Kim Ehly, the founder and artistic director of Fort Lauderdale’s Kutumba Theatre Project, played the title role in Julie Johnson when the now-defunct Sol Theatre Project produced the play in 2006. Now Kutumba is revisiting the play in an absorbing production staged by Ehly.
By setting the mid-’90s play in the late 1980s, Ehly places Julie (Valentina Izarra) and her best pal Claire (Casey Dressler) squarely into a blue-collar world unlikely to have much empathy for women who forge a romantic connection after leaving their marriages. The deeply ingrained homophobic attitudes of that time and place are voiced by Claire, who is initially appalled when Julie confesses her evolving feelings.
Yet for a time, anyway, both women give themselves over to their unexpected passion, leading to one of the play’s most clever scenes: Julie and Claire sit side-by-side on a park bench, careful not to touch as assorted neighbors pass by, but verbally revisiting their lovemaking from the night before.
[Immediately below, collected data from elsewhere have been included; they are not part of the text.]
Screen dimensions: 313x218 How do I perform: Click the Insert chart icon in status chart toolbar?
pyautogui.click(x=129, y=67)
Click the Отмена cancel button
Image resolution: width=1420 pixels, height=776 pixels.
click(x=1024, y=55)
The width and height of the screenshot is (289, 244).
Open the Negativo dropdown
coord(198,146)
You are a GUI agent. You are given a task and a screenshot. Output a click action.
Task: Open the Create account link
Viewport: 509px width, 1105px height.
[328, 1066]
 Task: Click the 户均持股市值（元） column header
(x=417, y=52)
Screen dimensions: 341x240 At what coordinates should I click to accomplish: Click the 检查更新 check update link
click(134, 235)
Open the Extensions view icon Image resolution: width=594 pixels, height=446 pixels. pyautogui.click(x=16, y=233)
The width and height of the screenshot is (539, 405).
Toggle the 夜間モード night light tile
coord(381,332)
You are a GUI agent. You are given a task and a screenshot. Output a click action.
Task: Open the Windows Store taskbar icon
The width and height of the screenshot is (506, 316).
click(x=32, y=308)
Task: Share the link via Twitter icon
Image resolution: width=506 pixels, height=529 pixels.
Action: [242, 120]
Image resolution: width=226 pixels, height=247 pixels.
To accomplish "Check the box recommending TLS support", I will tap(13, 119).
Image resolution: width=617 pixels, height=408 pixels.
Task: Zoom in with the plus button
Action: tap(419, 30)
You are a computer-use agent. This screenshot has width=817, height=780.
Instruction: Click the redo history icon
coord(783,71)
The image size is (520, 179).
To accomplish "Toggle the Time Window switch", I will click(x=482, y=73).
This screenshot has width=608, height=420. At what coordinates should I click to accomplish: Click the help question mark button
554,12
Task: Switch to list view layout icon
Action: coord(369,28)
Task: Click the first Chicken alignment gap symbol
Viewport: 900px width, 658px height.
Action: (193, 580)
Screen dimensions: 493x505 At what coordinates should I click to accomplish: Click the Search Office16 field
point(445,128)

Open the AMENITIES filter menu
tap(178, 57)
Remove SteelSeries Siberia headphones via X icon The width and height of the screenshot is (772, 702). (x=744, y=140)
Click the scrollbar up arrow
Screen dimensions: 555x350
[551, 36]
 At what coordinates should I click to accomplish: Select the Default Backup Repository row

Ehly and her actors make the moment funny and hot.
Julie Johnson doesn’t work without an appealing Julie, and Kutumba’s production certainly has one in Izarra. She is quirky as she reveals to Claire the stacks of science magazines she has hidden from her hubby, as if they were porn; sympathetic as she bears the verbal abuse of her self-centered daughters Lisa (Skylar Voelker) and Frankie (Julianna Rector); needy and determined as she interacts with her influential teacher, Mr. Miranda (Doug Wetzel). Izarra’s radiant Julie weathers each setback, and the audience roots for her as she pursues her dreams.
Ehly has said that she launched the LGBT-focused Kutumba to bring stories that reflect the community’s experiences to the stage, focusing most frequently on lesbian-themed plays. Julie Johnson, a piece about one woman’s successful search for her authentic self, is a resonant realization of Ehly’s mission.